TEXT ZUM LESEN
Der Einzelhändler habe angeblich die Anforderungen des Fair Credit Reporting Act nicht erfüllt.
Amazon hat sich bereit erklärt, 2,25 Millionen US-Dollar an zivilrechtlichen Strafen zu zahlen, um einen Fall mit der US-amerikanischen Federal Trade Commission beizulegen, in dem es um Opfer von Identitätsdiebstahl geht. Die Regulierungsbehörde sagte, der Technologieriese habe gegen den Fair Credit Reporting Act verstoßen, indem er sich geweigert habe, diesen Opfern und in einigen Fällen auch den Strafverfolgungsbehörden Transaktionsaufzeichnungen seines Online-Einzelhandelsgeschäfts zur Verfügung zu stellen. Wir haben Amazon um einen Kommentar zum Vergleich gebeten und werden diesen Artikel aktualisieren, wenn wir eine Antwort erhalten.

BEREITGESTELLTE DATEN
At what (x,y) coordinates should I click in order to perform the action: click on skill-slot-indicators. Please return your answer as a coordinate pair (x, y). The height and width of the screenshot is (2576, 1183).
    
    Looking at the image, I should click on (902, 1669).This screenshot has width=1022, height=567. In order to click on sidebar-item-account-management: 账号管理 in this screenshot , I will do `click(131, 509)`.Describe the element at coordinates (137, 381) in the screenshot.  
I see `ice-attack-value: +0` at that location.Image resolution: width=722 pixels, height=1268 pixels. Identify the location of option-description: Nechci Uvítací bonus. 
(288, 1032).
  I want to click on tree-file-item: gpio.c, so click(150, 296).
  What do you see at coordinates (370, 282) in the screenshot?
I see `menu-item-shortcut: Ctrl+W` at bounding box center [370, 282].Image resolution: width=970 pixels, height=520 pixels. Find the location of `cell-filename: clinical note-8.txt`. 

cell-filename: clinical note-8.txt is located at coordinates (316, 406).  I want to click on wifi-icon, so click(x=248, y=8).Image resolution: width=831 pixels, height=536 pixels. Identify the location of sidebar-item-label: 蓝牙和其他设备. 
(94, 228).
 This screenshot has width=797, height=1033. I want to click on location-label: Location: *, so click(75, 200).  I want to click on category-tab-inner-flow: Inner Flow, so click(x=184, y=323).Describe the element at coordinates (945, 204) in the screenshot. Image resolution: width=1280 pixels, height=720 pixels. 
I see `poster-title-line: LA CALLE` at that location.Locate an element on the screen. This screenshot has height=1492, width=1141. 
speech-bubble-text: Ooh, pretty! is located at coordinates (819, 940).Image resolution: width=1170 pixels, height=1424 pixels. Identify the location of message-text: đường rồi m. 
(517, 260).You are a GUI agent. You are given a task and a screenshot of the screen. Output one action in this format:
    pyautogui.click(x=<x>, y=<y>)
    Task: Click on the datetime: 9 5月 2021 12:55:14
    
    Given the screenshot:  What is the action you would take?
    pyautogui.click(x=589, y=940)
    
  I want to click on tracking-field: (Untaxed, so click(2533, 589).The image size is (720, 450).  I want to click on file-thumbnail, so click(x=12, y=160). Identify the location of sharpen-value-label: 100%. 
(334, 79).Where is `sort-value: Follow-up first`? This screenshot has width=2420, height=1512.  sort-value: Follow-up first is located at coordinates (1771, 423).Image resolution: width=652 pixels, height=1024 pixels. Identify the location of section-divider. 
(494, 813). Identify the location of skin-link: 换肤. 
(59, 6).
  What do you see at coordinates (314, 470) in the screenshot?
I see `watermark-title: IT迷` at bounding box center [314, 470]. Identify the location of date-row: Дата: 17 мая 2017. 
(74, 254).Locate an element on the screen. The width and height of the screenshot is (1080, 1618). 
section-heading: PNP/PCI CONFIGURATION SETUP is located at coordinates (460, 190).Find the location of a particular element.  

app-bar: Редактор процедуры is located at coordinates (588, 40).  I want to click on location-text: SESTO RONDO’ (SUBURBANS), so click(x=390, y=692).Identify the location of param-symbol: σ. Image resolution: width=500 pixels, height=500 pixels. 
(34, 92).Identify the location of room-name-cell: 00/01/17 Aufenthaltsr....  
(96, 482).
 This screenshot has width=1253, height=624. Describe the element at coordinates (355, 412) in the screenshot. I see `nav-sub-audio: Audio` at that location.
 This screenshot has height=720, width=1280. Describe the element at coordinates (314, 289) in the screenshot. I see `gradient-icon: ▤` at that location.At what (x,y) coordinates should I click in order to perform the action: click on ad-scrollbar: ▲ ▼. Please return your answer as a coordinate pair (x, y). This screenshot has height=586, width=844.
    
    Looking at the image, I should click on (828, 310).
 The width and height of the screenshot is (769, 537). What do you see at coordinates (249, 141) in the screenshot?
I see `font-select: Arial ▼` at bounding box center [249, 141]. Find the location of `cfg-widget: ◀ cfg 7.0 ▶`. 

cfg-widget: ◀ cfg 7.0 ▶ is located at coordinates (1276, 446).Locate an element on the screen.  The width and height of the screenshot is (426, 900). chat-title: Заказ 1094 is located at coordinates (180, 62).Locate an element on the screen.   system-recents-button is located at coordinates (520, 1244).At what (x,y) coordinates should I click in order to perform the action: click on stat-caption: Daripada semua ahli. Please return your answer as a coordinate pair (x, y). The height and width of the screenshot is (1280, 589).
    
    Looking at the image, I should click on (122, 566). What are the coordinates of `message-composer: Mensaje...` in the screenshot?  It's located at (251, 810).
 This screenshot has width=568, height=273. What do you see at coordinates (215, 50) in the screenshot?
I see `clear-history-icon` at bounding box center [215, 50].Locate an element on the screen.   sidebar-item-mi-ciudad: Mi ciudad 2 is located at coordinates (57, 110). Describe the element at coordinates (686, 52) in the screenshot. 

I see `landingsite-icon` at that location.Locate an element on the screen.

AUFGABENBESCHREIBUNG
Welchen Betrag zahlt Amazon laut dem Text über den Vergleich mit der Federal Trade Commission, um den Fall beizulegen?

ANTWORT
2,25 Millionen US-Dollar an zivilrechtlichen Strafen.